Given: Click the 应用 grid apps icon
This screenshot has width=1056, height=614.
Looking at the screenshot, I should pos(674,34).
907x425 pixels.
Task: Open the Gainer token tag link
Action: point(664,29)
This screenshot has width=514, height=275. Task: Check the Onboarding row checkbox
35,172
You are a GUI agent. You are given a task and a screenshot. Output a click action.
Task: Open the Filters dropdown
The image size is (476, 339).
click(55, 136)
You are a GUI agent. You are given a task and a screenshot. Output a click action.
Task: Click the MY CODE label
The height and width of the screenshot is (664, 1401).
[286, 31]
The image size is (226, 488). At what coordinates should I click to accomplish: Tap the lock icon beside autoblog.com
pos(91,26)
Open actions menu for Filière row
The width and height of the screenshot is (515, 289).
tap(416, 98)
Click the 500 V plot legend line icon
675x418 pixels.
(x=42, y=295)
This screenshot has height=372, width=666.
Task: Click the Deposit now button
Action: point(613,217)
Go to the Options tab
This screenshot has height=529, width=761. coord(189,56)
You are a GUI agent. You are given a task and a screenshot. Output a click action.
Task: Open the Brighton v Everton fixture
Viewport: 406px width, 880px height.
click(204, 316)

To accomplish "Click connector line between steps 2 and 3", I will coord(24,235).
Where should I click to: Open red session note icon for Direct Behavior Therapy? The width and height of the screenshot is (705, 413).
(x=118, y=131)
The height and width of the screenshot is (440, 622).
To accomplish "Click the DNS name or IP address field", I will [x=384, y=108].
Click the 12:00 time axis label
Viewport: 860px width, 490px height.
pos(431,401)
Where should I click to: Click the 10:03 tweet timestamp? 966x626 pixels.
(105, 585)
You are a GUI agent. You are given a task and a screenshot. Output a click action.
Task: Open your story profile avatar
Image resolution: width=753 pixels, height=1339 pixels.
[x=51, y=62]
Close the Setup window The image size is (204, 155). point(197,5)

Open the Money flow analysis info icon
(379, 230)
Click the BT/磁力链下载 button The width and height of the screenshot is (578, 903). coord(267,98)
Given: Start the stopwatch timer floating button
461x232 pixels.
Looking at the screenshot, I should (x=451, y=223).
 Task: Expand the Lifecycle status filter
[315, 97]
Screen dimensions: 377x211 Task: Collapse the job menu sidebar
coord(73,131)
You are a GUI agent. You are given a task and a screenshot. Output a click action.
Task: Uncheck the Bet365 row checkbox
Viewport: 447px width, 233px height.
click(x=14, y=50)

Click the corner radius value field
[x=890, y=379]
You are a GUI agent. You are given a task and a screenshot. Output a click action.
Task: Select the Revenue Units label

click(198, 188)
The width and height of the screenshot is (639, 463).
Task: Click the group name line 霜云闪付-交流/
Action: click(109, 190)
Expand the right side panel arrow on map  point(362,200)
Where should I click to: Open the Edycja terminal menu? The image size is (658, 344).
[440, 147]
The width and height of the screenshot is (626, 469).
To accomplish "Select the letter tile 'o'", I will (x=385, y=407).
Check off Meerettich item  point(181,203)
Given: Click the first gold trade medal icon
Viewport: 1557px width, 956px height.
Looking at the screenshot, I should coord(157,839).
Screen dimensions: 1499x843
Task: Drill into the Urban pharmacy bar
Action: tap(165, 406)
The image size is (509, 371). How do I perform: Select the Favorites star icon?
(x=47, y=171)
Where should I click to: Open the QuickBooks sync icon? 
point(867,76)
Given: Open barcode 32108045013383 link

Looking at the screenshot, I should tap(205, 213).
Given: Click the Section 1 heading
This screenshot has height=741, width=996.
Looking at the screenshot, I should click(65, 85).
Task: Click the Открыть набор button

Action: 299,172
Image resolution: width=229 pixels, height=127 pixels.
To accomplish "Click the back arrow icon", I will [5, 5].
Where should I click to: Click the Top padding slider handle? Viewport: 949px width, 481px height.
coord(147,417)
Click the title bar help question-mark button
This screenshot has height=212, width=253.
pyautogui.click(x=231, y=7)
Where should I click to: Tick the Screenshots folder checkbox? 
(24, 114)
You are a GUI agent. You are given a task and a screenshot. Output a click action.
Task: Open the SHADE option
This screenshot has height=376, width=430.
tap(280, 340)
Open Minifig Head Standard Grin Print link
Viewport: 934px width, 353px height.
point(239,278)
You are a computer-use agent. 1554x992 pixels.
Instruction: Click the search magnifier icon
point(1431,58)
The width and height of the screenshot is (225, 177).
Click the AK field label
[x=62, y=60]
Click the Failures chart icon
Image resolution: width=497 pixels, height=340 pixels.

▶ WORK TO BE COMPLETED:
Count the lines in the items above that contain the word "dimensions", and give only that number.

▶ FINISHED ANSWER:
2